5. No mundo: realizados os atendimentos, os procedimentos e as cirurgias, pacientes graves devem ser levados a Unidades de Terapia Intensiva, utilizando os aparelhos de suporte à vida mais sofisticados para recuperação adequada e manutenção dos sinais vitais até a cura e a alta. Em Gaza: novamente, sem eletricidade, sem água e sem vagas (os leitos das UTIs estão superlotados pelo número astronômico de pacientes graves). Para piorar um pouco mais, o exército de Israel recentemente mandou esvaziar os hospitais do norte de Gaza, já lotados com doentes graves e orientou levá-los aos poucos hospitais no sul da Faixa de Gaza (estes também superlotados), pois os hospitais serão bombardea­dos em poucas horas. Os médicos não souberam o que fazer com as dezenas de pacientes em ventiladores elétricos nestes hospitais. E não têm muito o que fazer. Somente esperar pelas bombas e pela morte certa. Sem remédios, sem água e sem eletricidade, as bombas mudariam muito pouco nas ínfimas chances de sobrevida destas vítimas.

6. No mundo: ao transferir um paciente grave de uma instituição para outra, as equipes médicas dos dois hospitais têm de se comunicar, expor a situação clínica corrente de cada paciente, solicitar leito apropriado e coordenar o transporte em ambulâncias equipadas com ventiladores para suporte de vida e equipe de saúde treinada. Somente então, e com todas esses pré-requisitos satisfeitos, os pacientes poderão ser transportados. Em ­Gaza: vide acima. Nada disso está disponível. Mais uma vez, um comboio de ambulâncias hoje transferindo feridos para os hospitais do sul de Gaza (conforme solicitado e orientado pelo exército de Israel) foi bombardeado e muitos dos pacientes e seus socorristas, mortos.

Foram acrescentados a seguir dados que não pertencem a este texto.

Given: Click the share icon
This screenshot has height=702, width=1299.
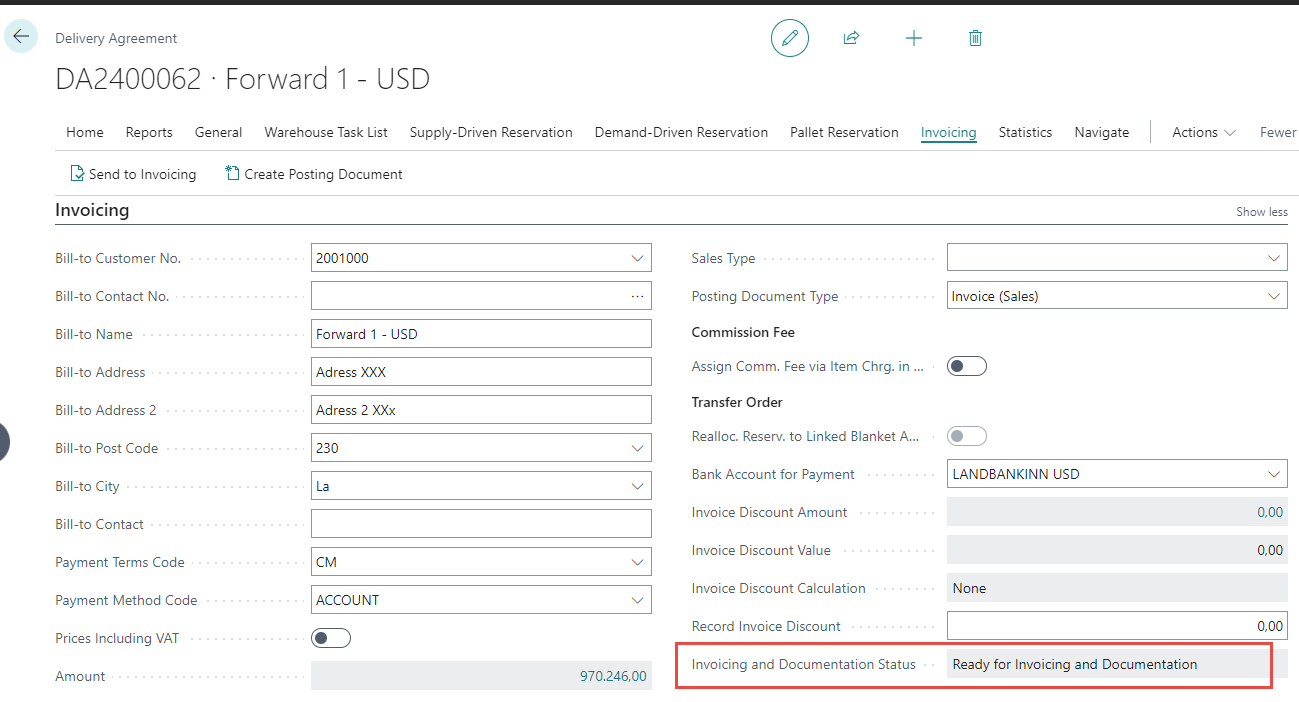Looking at the screenshot, I should [x=851, y=38].
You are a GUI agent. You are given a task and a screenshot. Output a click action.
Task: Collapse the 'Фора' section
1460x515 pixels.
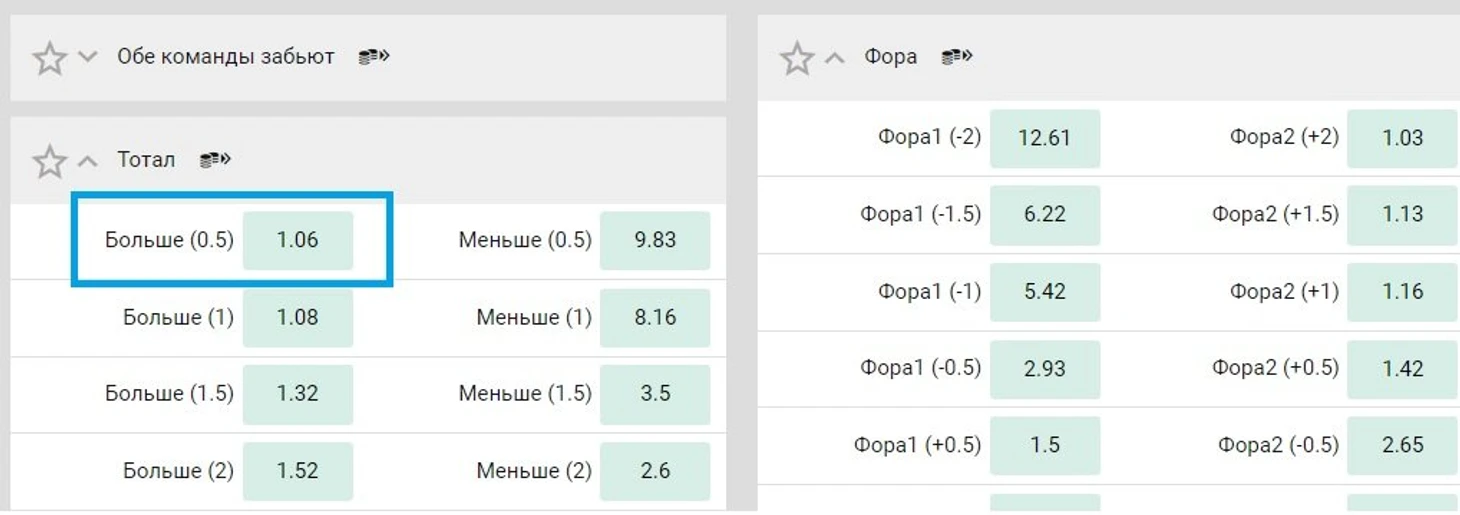(835, 58)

7. No mundo: doentes muito graves, com lesões complexas, deveriam ser transportados pelo ar, geralmente por helicópteros até centros mais adequados, especializados ou equipados, mesmo para outras cidades vizinhas e até outros estados, se necessário. Em Gaza: helicópteros? Nem pensar. Vizinhos? Bloqueio total às fronteiras. Também nem pensar.

Como disse, e repetiu, o primeiro-ministro de Israel, Benjamin Netanyahu, esta será uma guerra longa. Nos dias seguintes, seus ministros e generais afirmaram que, durante esta guerra, o cerco a Gaza será completo, cortando fornecimento de água, alimentos, eletricidade e combustível a mais de 2 milhões de pessoas. E assim foi feito. Quem não morrer de balas e bombas, ou esmagado por prédios destruídos, certamente morrerá de fome e sede. Justificativa do exército de Israel para esses absurdos “danos colaterais” de civis mortos aos milhares: o ­Hamas poderia estar usando crianças e mulheres como escudos humanos. Logicamente, quando todas as crianças e as mulheres de Gaza estiverem mortas, não haverá mais onde o Hamas se esconder. Será fácil então eliminá-lo e cantar vitória.

“Estamos usando vinagre para desinfetar as feridas”, desabafou o cirurgião Ghassan A. Sitta, voluntário em Gaza

Como a maioria dos pobres habitantes de Gaza morrerão de bombas, fome ou sede, também não faz sentido ter um hospital para tratar doenças crônicas. Com esta lógica, o exército de Israel acabou de bombardear e interditar o único hospital para doentes com câncer em Gaza. Problema resolvido.

Hoje, o cirurgião britânico doutor Ghassan A. Sitta, voluntário nos hospitais de Gaza, desabafou: “Estamos usando vinagre para desinfetar as feridas. Sem luz e sem combustível para geradores, os hospitais estão se transformando em cemitérios. Os pacientes estão morrendo nos corredores. Desastre. Tragédia humana”.

O exército de Israel encontrou os meios e os métodos ideais para otimizar o massacre. Inverteu todas as recomendações que o mundo (inclusive Israel) deveria seguir no atendimento aos feridos. Cessar fogo ou pausa humanitária? Para quê? E os “líderes” do mundo continuam assistindo a esta tragédia nas telas de seus televisores ou celulares, provavelmente comendo pipoca! •

Publicado na edição n° 1285 de CartaCapital, em 15 de novembro de 2023.